The top 21 most abundant genus-level microbiota (each accounted for ≥ 0.5% abundance) in 948 samples are shown in Table 2. These genera accounted for 70.3% of all identified bacterial genera. Otopathogen genera (Moraxella, Haemophilus, and Streptococcus), Staphylococcus and Pseudomonas were among the most common pathogen genera, while Corynebacterium, Dolosigranulum, and Acinetobacter accounted for the top 3 commensal genera. Samples from infants with AOM in the first year had significantly higher average abundance of Haemophilus, Enterobacter, and Yersinia, and lower abundance of Corynebacterium, and Pseudomonas compared to samples from infants without AOM.

Table 2. Relative abundance of microbiota in samples from subjects without and with AOM in the first year.
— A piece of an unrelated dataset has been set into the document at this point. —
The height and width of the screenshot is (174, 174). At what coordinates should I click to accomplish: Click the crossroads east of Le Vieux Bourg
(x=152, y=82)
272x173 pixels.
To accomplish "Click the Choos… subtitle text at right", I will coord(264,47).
Effect of antibiotic on the nasopharyngeal microbiota.

Of 948 samples, 148 (16%) were collected within 7 days to 6 months of antibiotic use. The usual antibiotic course was 7–10 days; the most commonly used antibiotic was amoxicillin. The abundance of microbiota in relation to the time to prior antibiotic use is shown in S2 Fig. Antibiotics did not significantly affect the otopathogen genera but significantly decreased: 1) Corynebacterium (P = 0.0165) and Dolosigranulum (P = 0.0084) within 7 days; 2) Enterobacter between 7 and 14 days (P = 0.0347); and 3) Staphylococcus at between 14 days and 1 month (P = 0.0161). Antibiotic increased the abundance of Bifidobacterium (P = 0.0146) and Firmicutis Incertae Sedis (P = 0.0140) at the 7day time point.
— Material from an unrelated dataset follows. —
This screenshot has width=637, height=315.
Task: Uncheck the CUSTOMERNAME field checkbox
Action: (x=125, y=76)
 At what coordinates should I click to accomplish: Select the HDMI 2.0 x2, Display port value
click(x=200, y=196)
III Effect of URI/ viral infection on microbiome composition

Microbiota in healthy vs sick visit (URI with and without AOM) samples.

Table 3 compares microbiome composition in healthy vs sick visit samples. The abundance of all 3 otopathogen genera was significantly higher in sick visit samples, while there was a significant reduction in Pseudomonas, Myroides, Yersinia, and Sphingomonas. Significance remained after adjustment for multiple comparisons for higher abundance of Moraxella and lower abundance of Yersinia in sick visit samples. Comparison between microbiota in specific sample types (healthy vs URI, healthy vs AOM, and URI vs AOM) are shown in Tables A-C in S4 File, respectively. Comparing AOM samples to healthy samples, there was higher abundance of Moraxella and Haemophilus.

Table 3. Relative abundance of microbiota in healthy samples compared to sick visit (URI with or without AOM) samples.

Effect of virus infections.

Virus data were available in 890 of 948 samples (94%); one or more viruses were detected from 42% of samples (500 viruses). Rhinovirus was the most common virus (39%); human coronavirus was detected in 20%; enterovirus, 11%; parainfluenza, 9%; adenovirus, 6%; respiratory syncytial virus, 6%; bocavirus, 4%; metapneumovirus, 4%; and influenza virus, 1%. Table 4 compares microbiota in virus-positive vs virus-negative samples. To evaluate the effect of symptomatic virus infection, we compared microbiota in virus-positive URI samples with and virus-positive healthy samples (Table A in S5 File), and with virus-negative healthy samples (Table B in S5 File). Symptomatic virus infection samples had significant increased abundance of Moraxella and Streptococcus. Effect of asymptomatic viral infection is shown in Table C in S5 File. Rhinovirus was the most common virus detected (n = 193) regardless of symptoms; Table D in S5 File compares microbiota in rhinovirus-positive and rhinovirus-negative samples.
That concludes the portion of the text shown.